I am obese, slowly....ballooned to 161...which usually poses no real threat because I was 167 at my heaviest...but that was 167 of mostly muscle...back when I was a serious athlete...this is 161...of fat. My shoulders have slumped, meaning they are no longer broad. I have become what I feared athletically: a douche who has tattoos but is out of shape, thus a douche x 2. It might not seem like much to you, the reader....but that's a main blow to my esteem. I feel sluggish....and that's why...can't stop drinking root beer or fast food.
I also realized I am turning into something else I don't want: my mother's child. All women carry grudges...as that is seen as a feminine trait, not just my assumed sexist manner talking, even women tell me that. Men get over things quickly, and women don't. However, I tend to realize....big things don't bother me at all, which is bad...and little things irk the heck outta me...which is even worse. If anyone does any little thing to show me up, I HAVE to get back at them, HAVE to. That happend yesterday. Someone said some rude things to me, to start, instead of doing the right thing, and saying "whatever" and moving on, I couldn't utter "the loser's answer" (that's what my father says whatever is), and I HAD to say something smart alecky back....which resulted in yesterday starting off as awkward as it did for me.
I am realize I am becoming even more of what I used to embrace: an a__hole. I don't have to fill in those two blanks, you know what I said. I used to revel in momments where I could say ANYTHING and just look at people and their dumbfounded and perturbed looks and remarks. I lived for that. I still do....but now it gets to an extreme. Building off my last paragraph, if someone says something to me, I resort to immature tactics, I subliminally talk about someone, whether it be, I text behind their back, tweet something about them on twitter, or make a status about them on facebook. Something that just says "I am talking about you, and I want you to find out on your own" and I'll probably enjoy the look on your face/reaction. I'd be the person who would realize I'm bothering you.....and purposely push you past your boiling point...just to laugh at you and ask "are you upset now?" I relished these things, I loved them, basked in them. But now I don't want anything at all to do with them.
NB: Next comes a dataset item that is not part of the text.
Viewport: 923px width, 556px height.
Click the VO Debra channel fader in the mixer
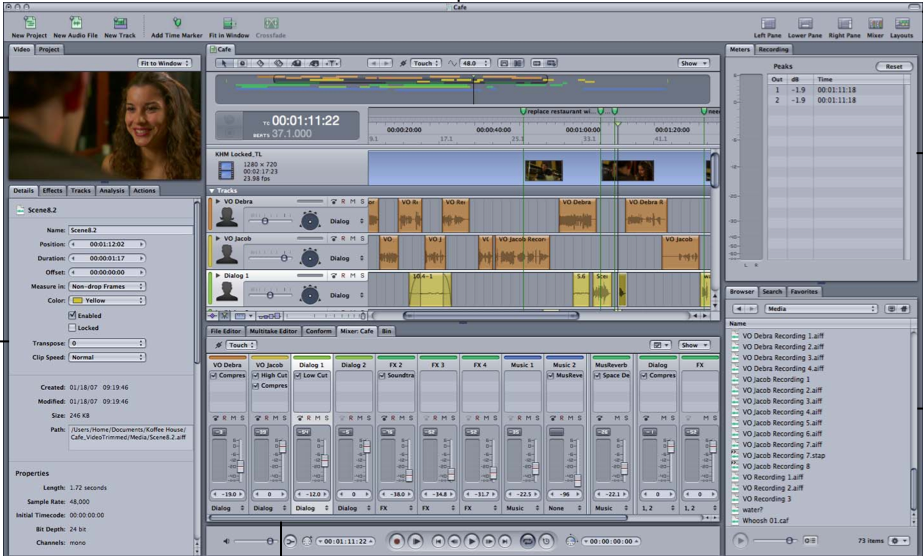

I saw the damage it left on one person, but didn't see the damage it left on others, espcially when the person likes to take things and blow them up to the point they are not in proportion anymore...which is something I can't complain about because I'm not talking to the 2nd or 3rd or 4th even person...only to the 1st, and that's not even really talking...more prodding. Its like somewhat of a shotgun effect, mixed with a little of a domino effect too. It hits everyone, but only effects them one at a time. I won't name names, because I'm sure you will tell them I mentioned them anyways, that is if you read this...which aint likely, but then again...you do scan my stuff so...anyways.
Basically this is me admitting to my faults, me pushing away my faults, and then me trying to build good ideals to go with me...just like alchemy.